The rest of this beautiful film is the opposite of banal, and, in fact, the sheer ordinary-ness of the opening sequence serves to underline the universal truths "Wander Darkly" explores. After the flash of blinding light fills their windscreen, Adrienne wakes up in the hospital. Or, rather, she wakes up, and finds herself standing by her own bedside, looking down at her battered and bloodied body. Fragments of language come to her, as if in a dream. She hears herself pronounced dead. She sees her parents wailing in the waiting room when they get the news. Adrienne chases her own gurney down darkened hallways. There's been a horrible mistake. She just had a baby. She can't be dead. She looks on, in horror, when she sees her mother (the always-excellent Beth Grant) taking care of the child she had with Matteo. What happened to Matteo? Why isn't Matteo caring for the child? Did Matteo abandon ship? Matteo eventually appears in whatever alternate-reality state she is in, and urges her to calm down, to remind herself of their story together as a couple.

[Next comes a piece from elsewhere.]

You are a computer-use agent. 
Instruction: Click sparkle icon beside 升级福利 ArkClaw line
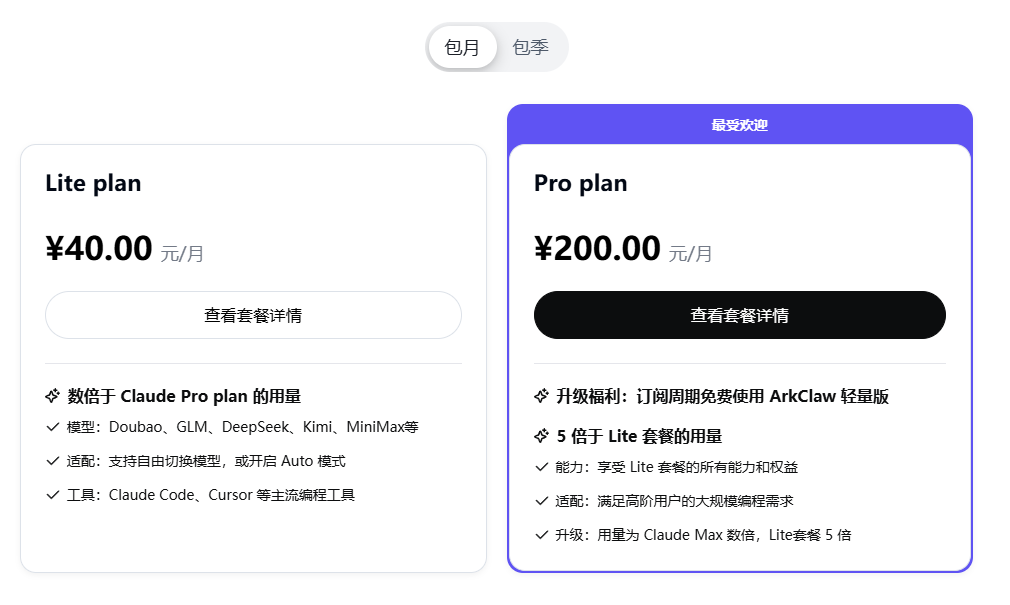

The set-up of "Wander Darkly" may call to mind "Ghost," at points, although some of its more unnerving effects are reminiscent of "The Sixth Sense." But "Eternal Sunshine of the Spotless Mind" is a potent connection, particularly in the presentation of memory as a fluctuating and living entity: memory is not "back there," memory is "now." But memories are also unreliable, and Adrienne remember things differently. Matteo and Adrienne wander in and out of their memories, and they re-enact the memories, while simultaneously discussing them. It's such a poignant approach. It mirrors how the brain works, and how memories operate: time collapses, there's no object permanence, memories overtake the senses, locations collapse. Adrienne moves from one memory into the next, quite literally, walking through a doorway in her home and finding herself in another location altogether. Different worlds and times encroach on the current moment: at one point, Adrienne stands in Matteo's woodworking garage, thinking back to their trip to visit his family in Mexico. She looks down at the cement floor, and sees ocean waves lapping against her feet. This is all done with practical effects, and barely any CGI-flashery. Similar to "Eternal Sunshine," this gives the often-unreal story a sense of tactile reality.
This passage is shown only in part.